We have failed to reflect the gospel in word and deed, by overlooking that the God of justice cares about justice, especially for those in need.
We lament that so often in our lives your justifying grace is separated from your sanctifying power and purpose, that the confession of our lips is inconsistent with our character and the manner in which we conduct our lives. Lord, hear our prayer, forgive and renew.
We lament we have not loved you supremely with our whole hearts, that we have made good gifts from you ultimate and thus engaged in idolatry. We have not loved others sacrificially, we have not loved our neighbors as ourselves. To the contrary, we have despised the other. Lord, hear our prayer, forgive and renew.

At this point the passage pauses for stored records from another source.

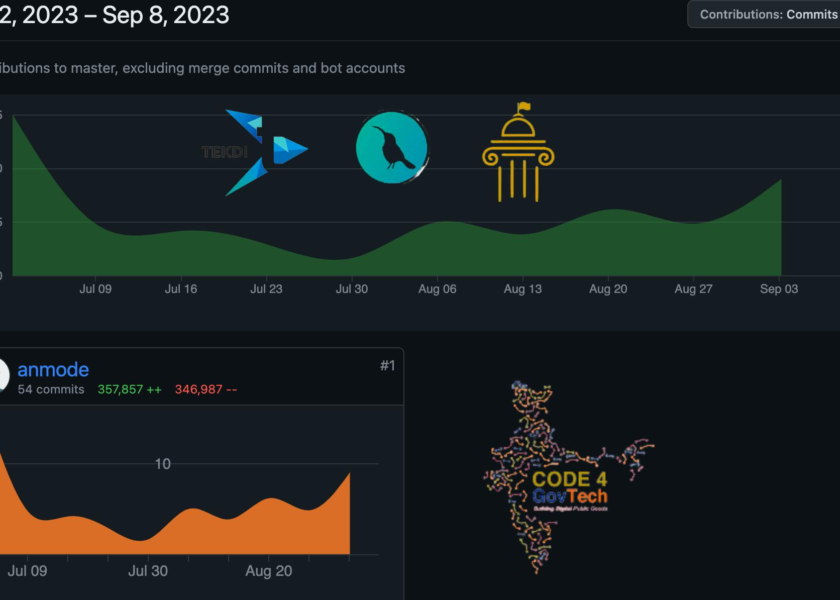This screenshot has height=600, width=840.
Task: Click the Jul 30 label under orange chart
Action: click(147, 572)
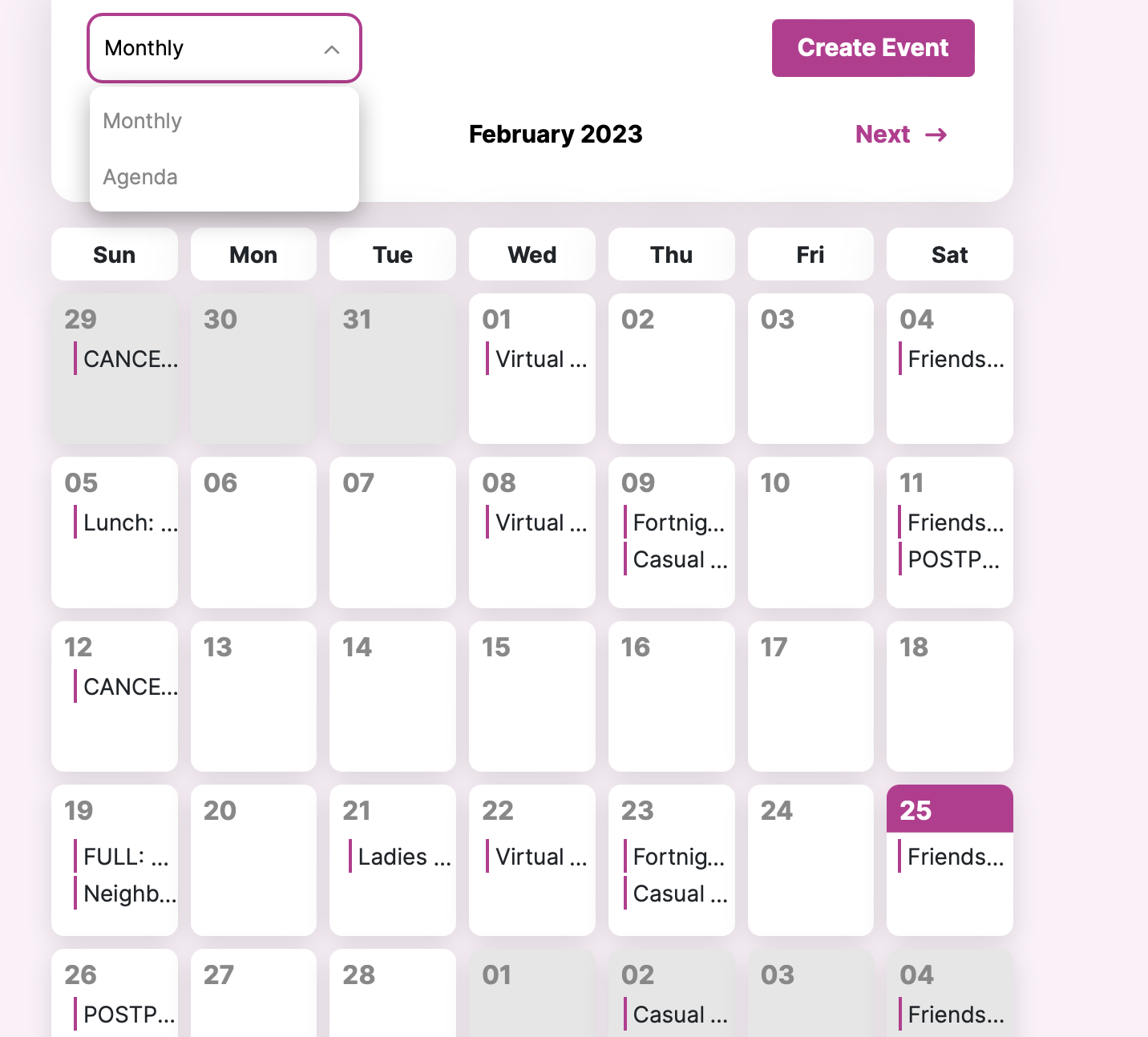The width and height of the screenshot is (1148, 1037).
Task: Select Monthly option in dropdown list
Action: 143,121
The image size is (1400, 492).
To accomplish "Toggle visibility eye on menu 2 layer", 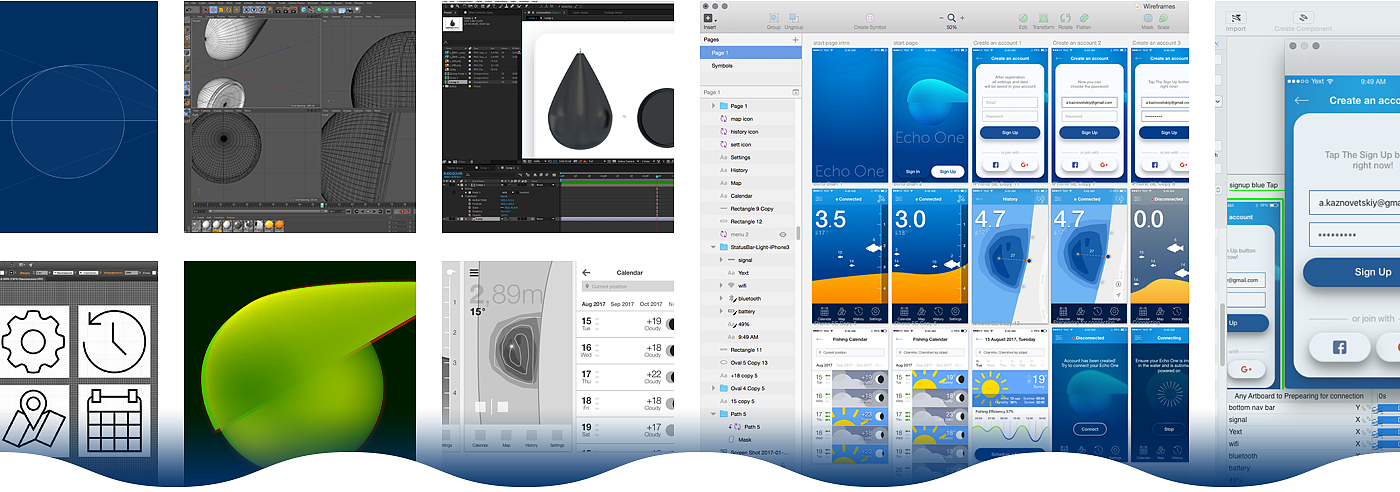I will point(783,234).
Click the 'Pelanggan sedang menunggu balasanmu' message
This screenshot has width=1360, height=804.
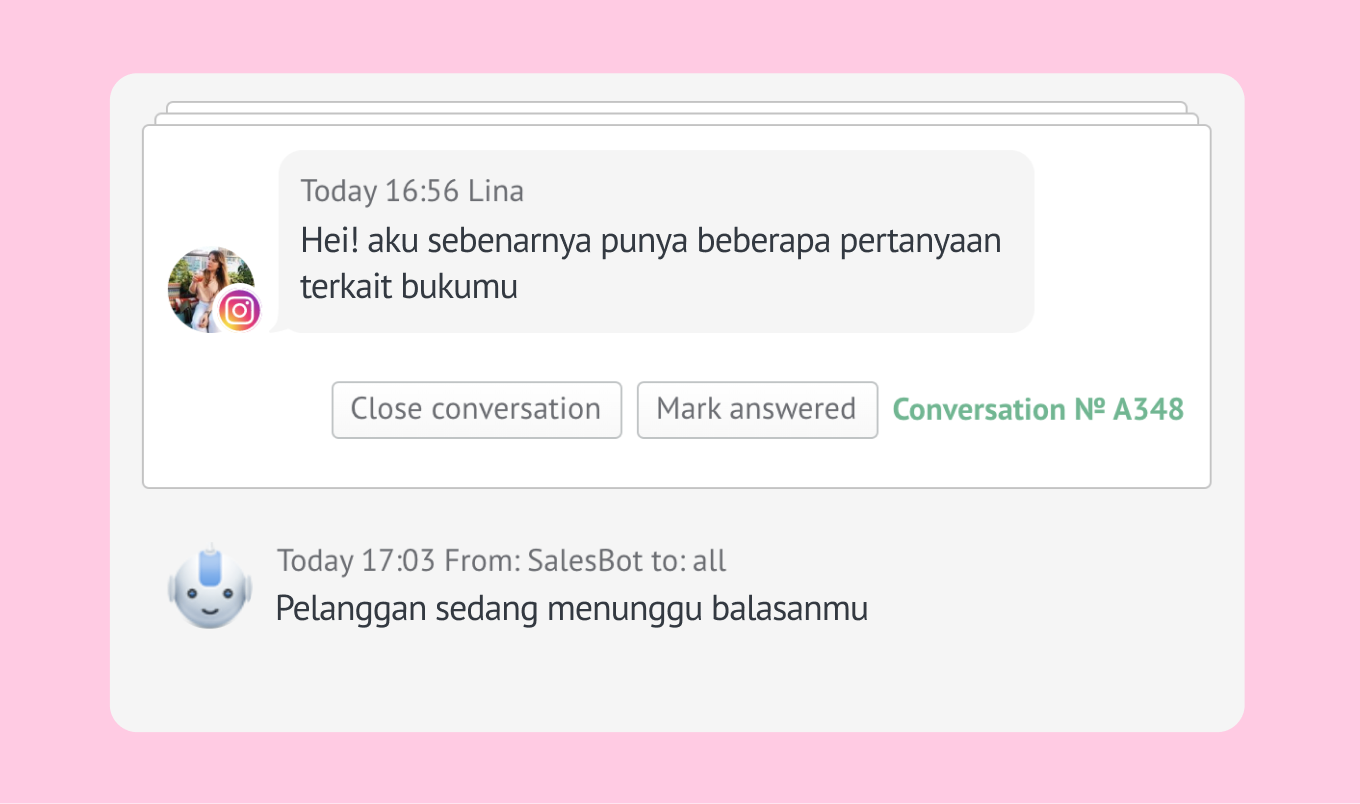(572, 609)
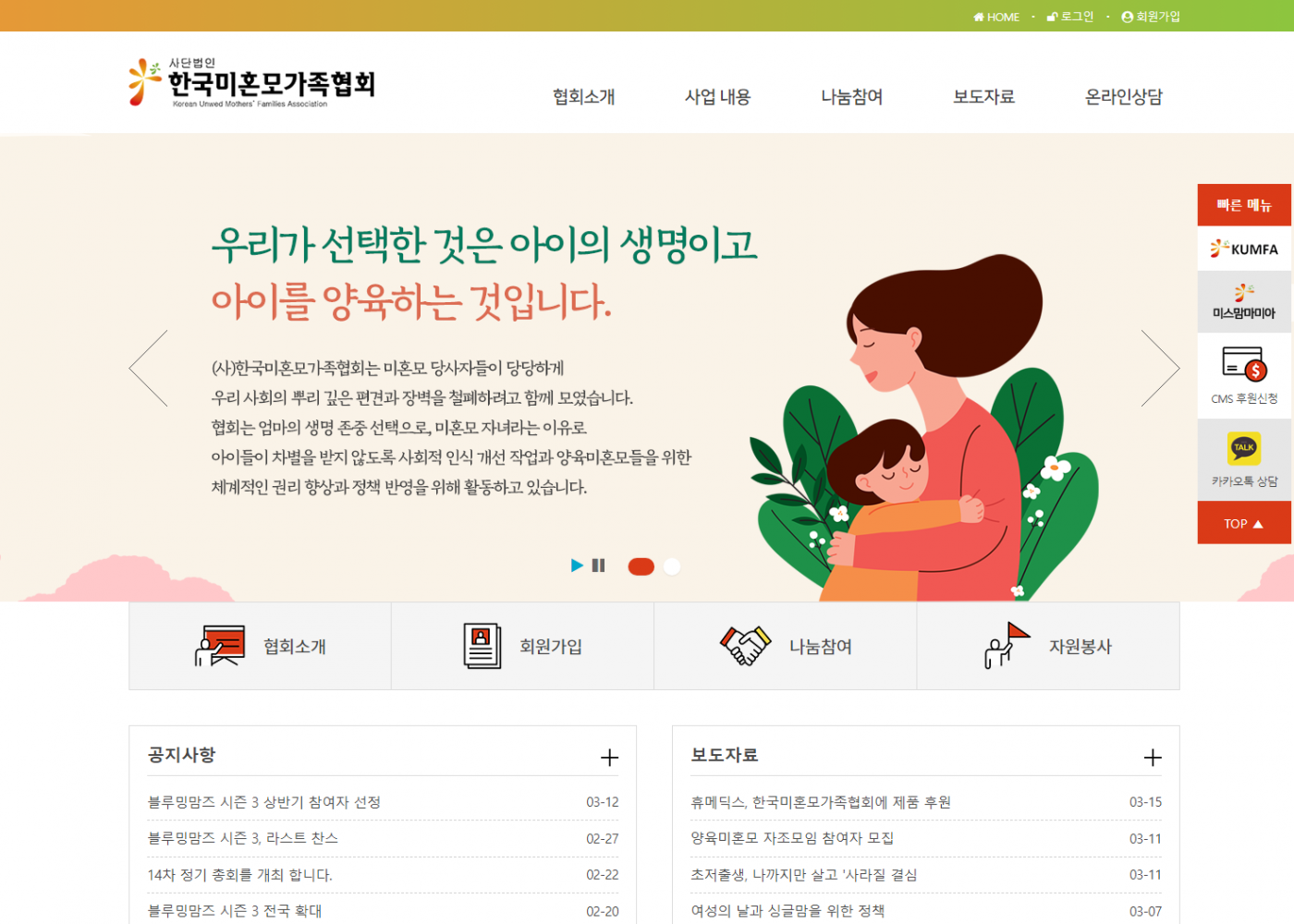The width and height of the screenshot is (1294, 924).
Task: Open the KakaoTalk 상담 icon
Action: [x=1244, y=448]
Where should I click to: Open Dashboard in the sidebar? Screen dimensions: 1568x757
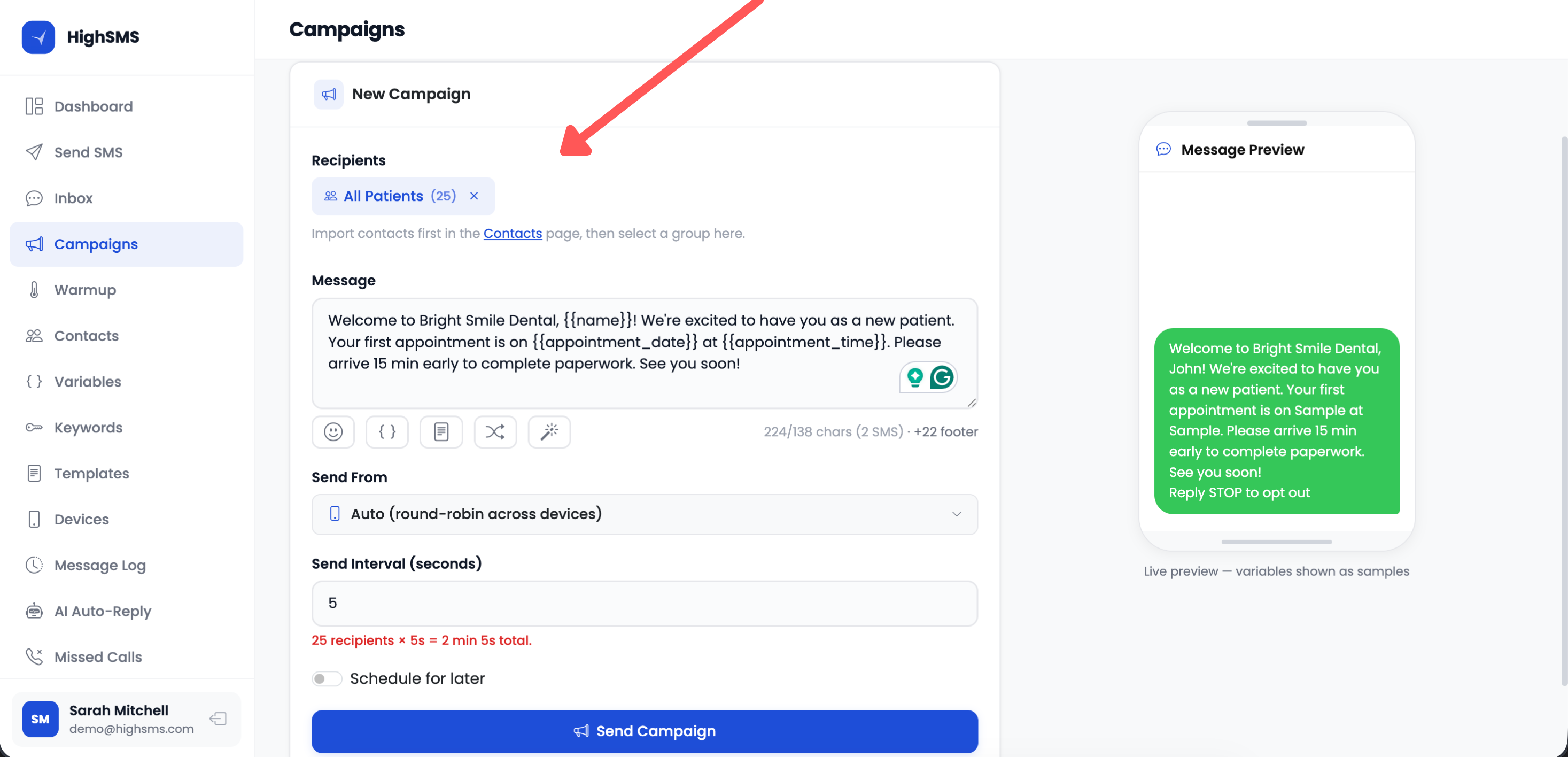tap(93, 106)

We lament that our faith has been without works, it has not been lived out in care for others in the body of Christ. We have considered others an intrusion into our lives. We also lament that we have lacked compassion toward the poor, blaming them for their state, foregoing a life marked by the compassion we have experienced through Jesus Christ. We also care for justice for ourselves, but we care very little for justice for the oppressed, believing they get what they deserve. We have failed to reflect the gospel in word and deed, by overlooking that the God of justice cares about justice, especially for those in need. Lord, hear our prayer, forgive and renew.
We lament we have engaged in the world according to the flesh, using the world’s means and in a worldly manner. We have considered people the enemy, not the spiritual forces of evil, concluding our enemy is one who has different color skin, or one who disagrees with us, or one who has a different view on a subject, or one who is of the other political party. Lord, hear our prayer, forgive and renew.
We lament that we have been more committed to making ourselves happy and content than dying to self, and that we have desired more to retain the status quo in our churches than to obey the Lord Jesus’ command to make disciples. We also lament we have been more committed to people who look like us than we have been to a ministry among all people, which means we often reflect more of the world’s ways than we bear witness to the gospel, as God’s new community, being a reflection of the kingdom. Lord, hear our prayer, forgive and renew.
“O Lord, hear; O Lord, forgive. O Lord, pay attention and act. Delay not, for your own sake, O my God, because your city and your people are called by your name” (Dan 9:19).
In Jesus’ name and for his sake, amen.